Page 83 of The Shadows We Keep

I don’t know how long he’ll be gone for, so I come to my senses and push myself off the couch to look around the room. Heading straight for the frame with my mother and the tiny baby in it. I can’t tell if it’s me or Alina. How fucked up is that? But the thing that strikes me as odd, there’s only one of us.

The picture’s taken outside a small brick house as if she’s leaving.

Who leaves with only one of their children?

But then again, maybe Alina’s adoptive parents took her right away. I’d always wondered why she didn’t put us both up for adoption. Why she’d kept one of us when she was already doing the challenging thing and saying goodbye to the other?

I’m so transfixed by the photo, taking in every minor detail of her face, absorbing everything I’ve missed for the last fifteen years without a photo of her.

“That’s you.” The deep voice coming from behind scares the shit out of me. The frame almost goes flying from my hands, but I grip tight to keep it safe.

“Why isn’t Alina with us?” I ask timidly. He might not know, but all the information he’s already shared, it’s worth prying.

He heaves a heavy sigh. “They handed her over to her adoptive parents minutes after your mother gave birth.”

“Why’d she keep me?” Emotion clogs my throat. I’m desperate to understand what happened on this day twenty something years ago.

“No one knew about you.” His words come softly.

I swing around to face him, he’s close, but he doesn’t move to take a step back.

“What? How did no one know about me? That makes no sense!” My mind can’t grasp the concept.

“Your mother hid her pregnancy, remember? She didn’t see a doctor throughout the entire thing. Plus, you weren’t exactly born in a hospital.”

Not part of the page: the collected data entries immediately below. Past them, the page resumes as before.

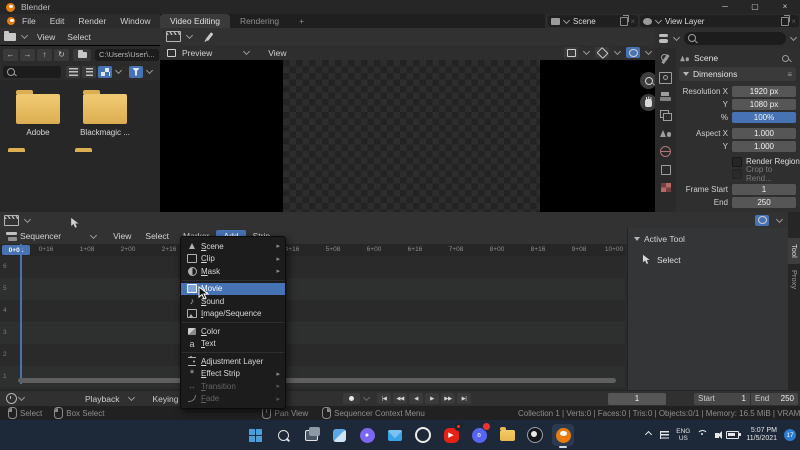  Describe the element at coordinates (649, 434) in the screenshot. I see `tray-expand-icon` at that location.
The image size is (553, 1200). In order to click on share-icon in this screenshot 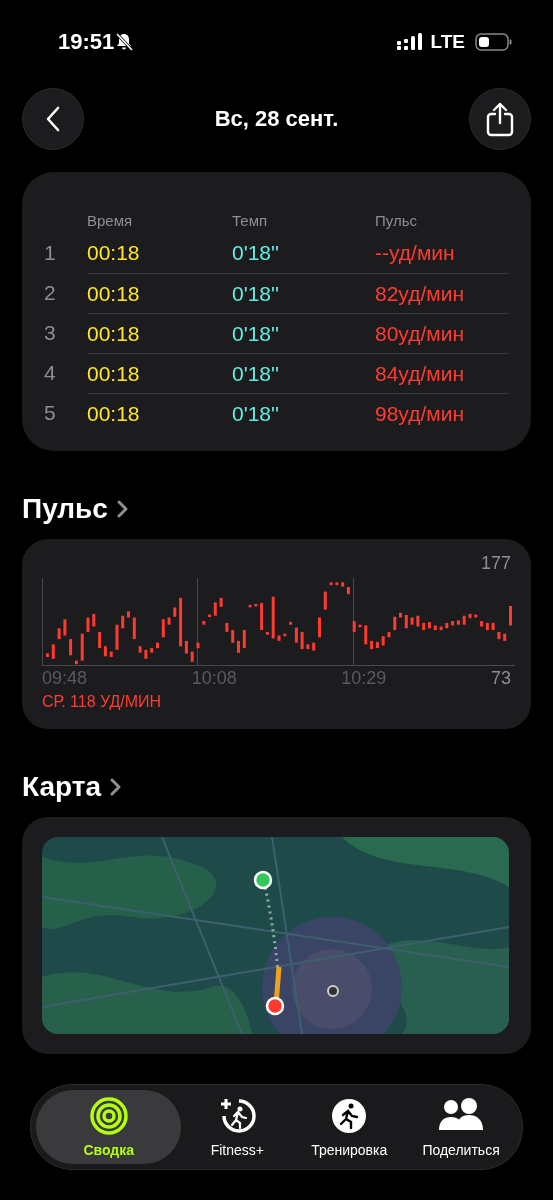, I will do `click(500, 119)`.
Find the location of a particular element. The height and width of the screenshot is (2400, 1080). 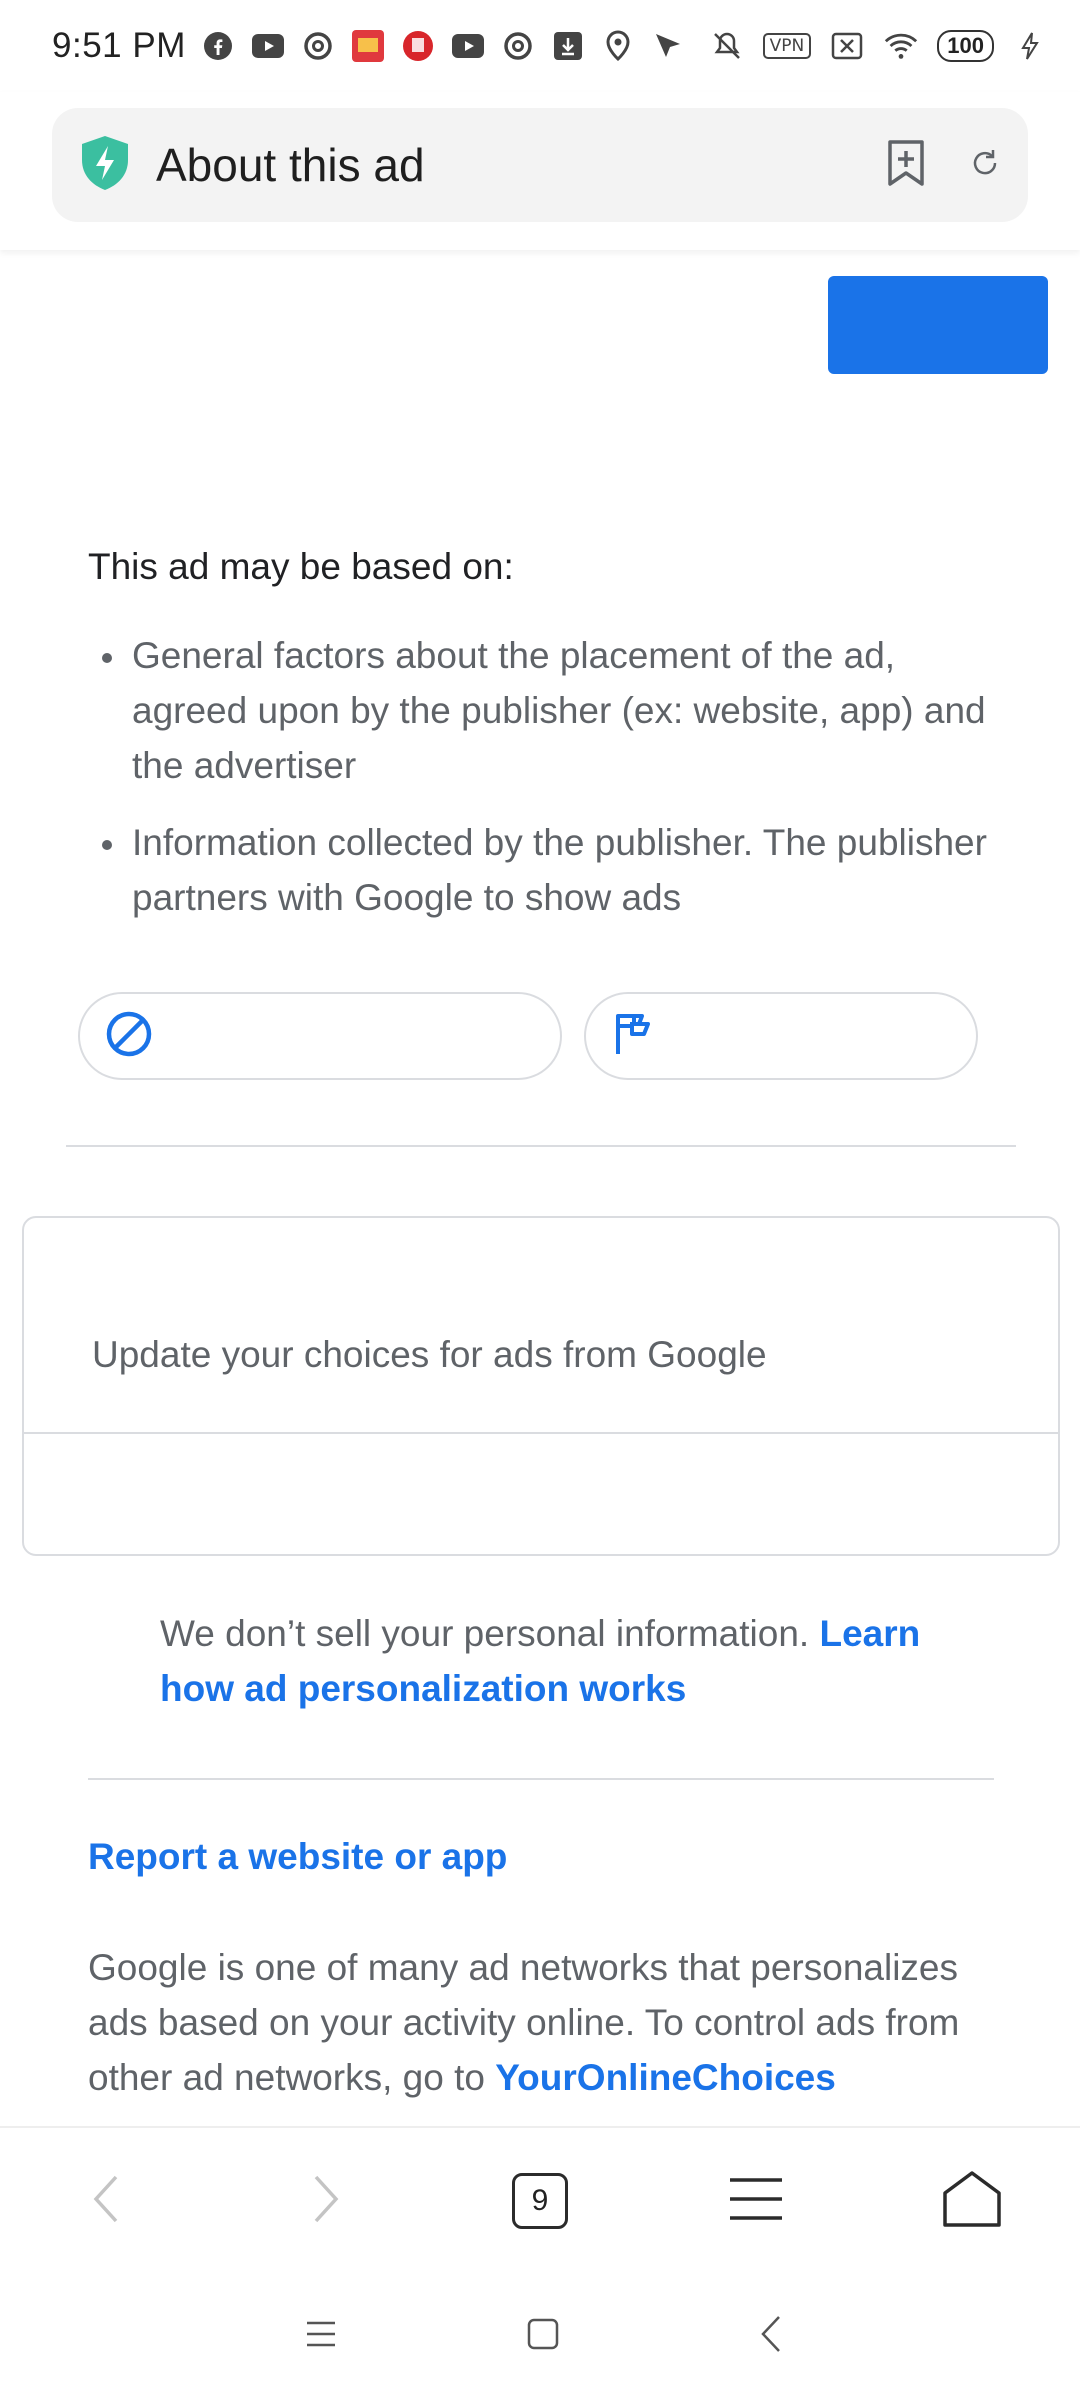

home-button is located at coordinates (972, 2201).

“Were you there?” I ask, watching his chin drop quickly in answer. “And she didn’t know she was having twins?”

“No, she didn’t. Nor did she have a regular birth either,” he says.

“What do you mean?”

“When her water broke, she didn’t want to go to the hospital. She knew if she did, they would contact her father. It might not be hospital policy, but that wouldn’t stop someone on staff from reaching out to Fitzpatrick. She called frantic not sure what to do, where to go. I finally—” He stops, eyes growing wide.

Mine follow suit. “Why would she call you?” My entire body freezes, the oxygen in my lungs evaporates.

Holy shit. It can’t be.

My feet move back of their own accord, my back hits something hard before I collapse onto the floor. This can’t be, he can’t be.

But what if he is?

“Keira.” My name splits the air, a plea so desperate and full of yearning.

“You’re—” I can’t even say it. The title feels foreign. Even in my head.

“Listen, I didn’t mean to tell you this way. Trust me.”

“Trust you?” This is a cruel, sick joke. I don’t know who this man is, but he can’t be my father. What kind of father kidnaps their daughter?

“No.” I shake my head refusing to believe what’s so blatantly obvious.

“No?” he parrots back to me.

“You can’t be. This can’t be.”

“It is,mio cuore.”

His confirmation breaks me. Tears I’ve been battling since my eyes peeled open in this room fall. I don’t know if I’m crying from relief, or emotional pain, maybe it’s anger, or for the little girl who always wondered why she was never enough for the man who sired her to stick around.